Ce témoignage nous permet de confirmer l’existence d'un paradoxe entre le refus de dévoiler son homosexualité et la volonté d’être soi-même au sein de son collectif de travail. Or, il nous semble que c’est à l’entreprise de mettre fin à cette contradiction ; en prenant en compte le critère de l’orientation sexuelle dans sa politique diversité et en affirmant ainsi sa volonté d’inclure les salariés homosexuels, elle permettrait aux personnes concernées de faire un choix entre dissimulation et dévoilement, un choix qui résulterait de leur seule volonté et non pas des circonstances extérieures qui aujourd’hui semblent peser pour beaucoup dans l’invisibilité de cette minorité. Par conséquent, en levant le voile sur ce tabou, GRTgaz encouragerait un climat inclusif et respectueux des différences et donnerait plus de poids à la diversité comme le souligne Fabien lorsqu’il évoque l’intérêt de donner de la visibilité à Energay dans l’entreprise :

« Ca peut peut-être, comment dire, faire parler un peu de l’homosexualité, de la diversité d’une façon large en fait. Comme avec les Elles du réseau32 pour l’égalité hommes-femmes… après, comme je l’ai dit, c’est de la vie privée donc ça n’a pas forcément sa place en entreprise, c’est moins primordial quoi, par contre le fait d’accepter la différence et de faire évoluer les mentalités, ça c’est important au sens large. »

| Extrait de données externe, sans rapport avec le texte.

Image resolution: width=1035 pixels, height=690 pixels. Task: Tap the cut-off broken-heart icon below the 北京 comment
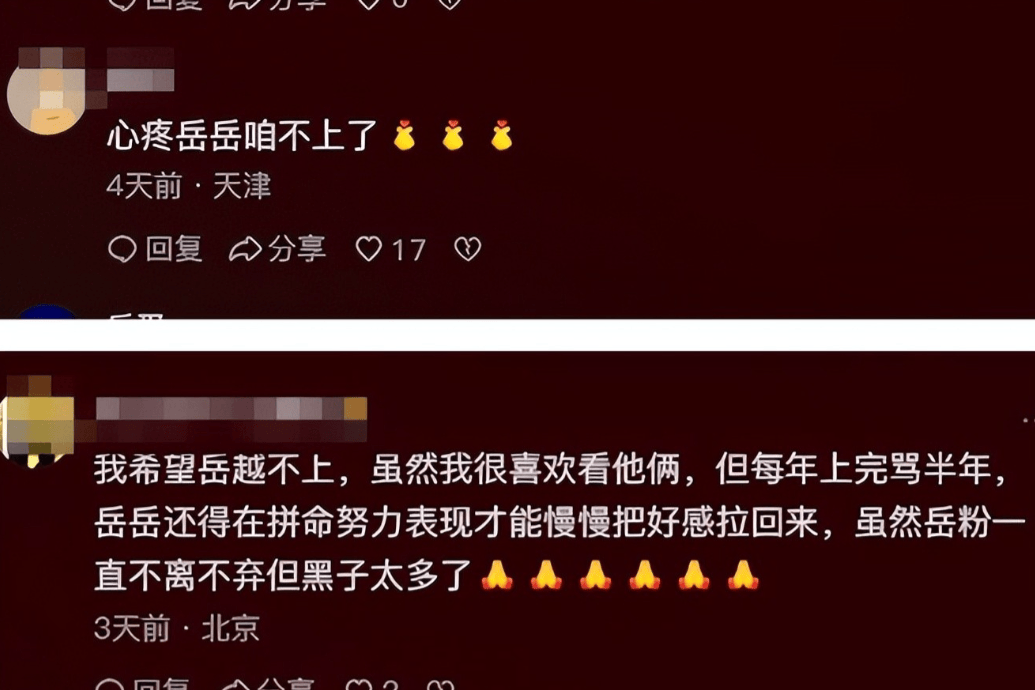pyautogui.click(x=441, y=684)
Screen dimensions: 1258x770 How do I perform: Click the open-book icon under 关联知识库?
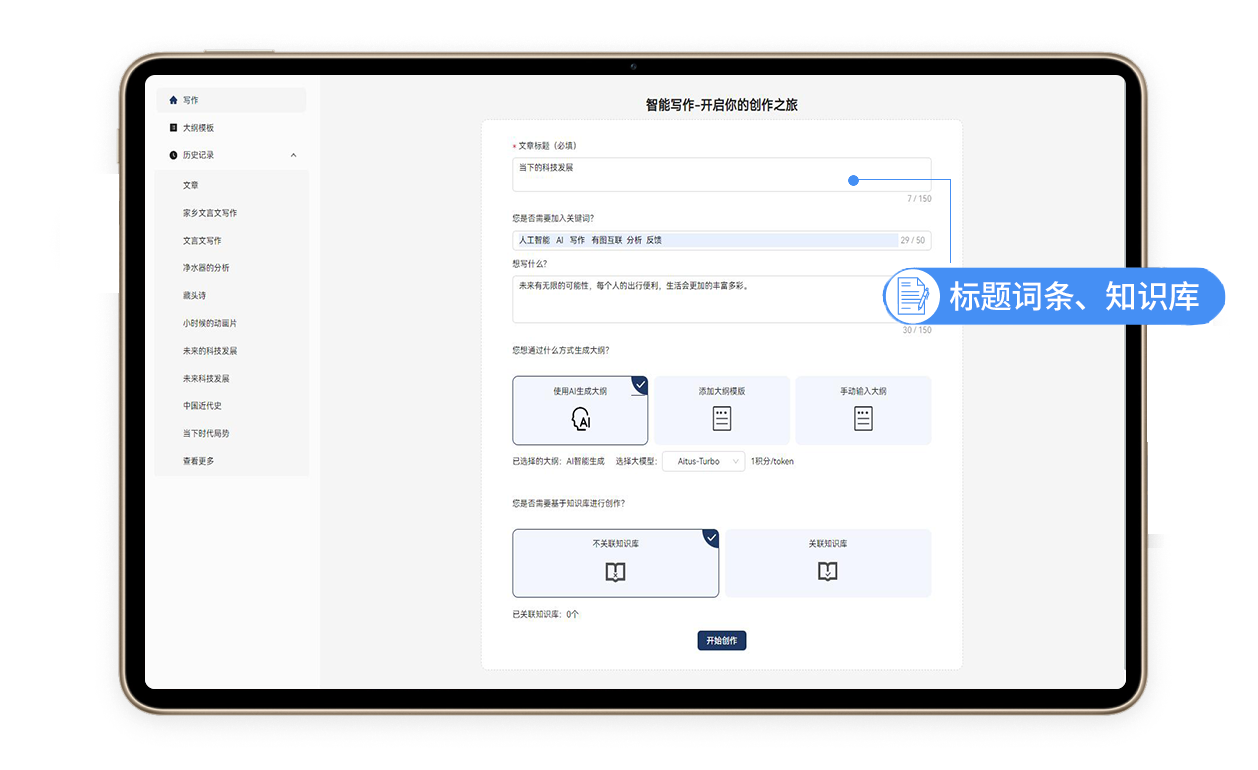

Par conséquent, il nous semble qu’il en va du devoir de l’entreprise d’intégrer le critère de l’orientation sexuelle dans sa politique diversité afin de mettre fin à l’invisibilisation forcée de la minorité homosexuelle et plus largement d’impulser un climat propice à l’expression des différences. En effet, en créant un environnement favorable au dévoilement, GRTgaz revendiquerait une véritable politique d’ouverture tout en mettant en avant de fortes ambitions en matière de qualité de vie et de bien-être au travail.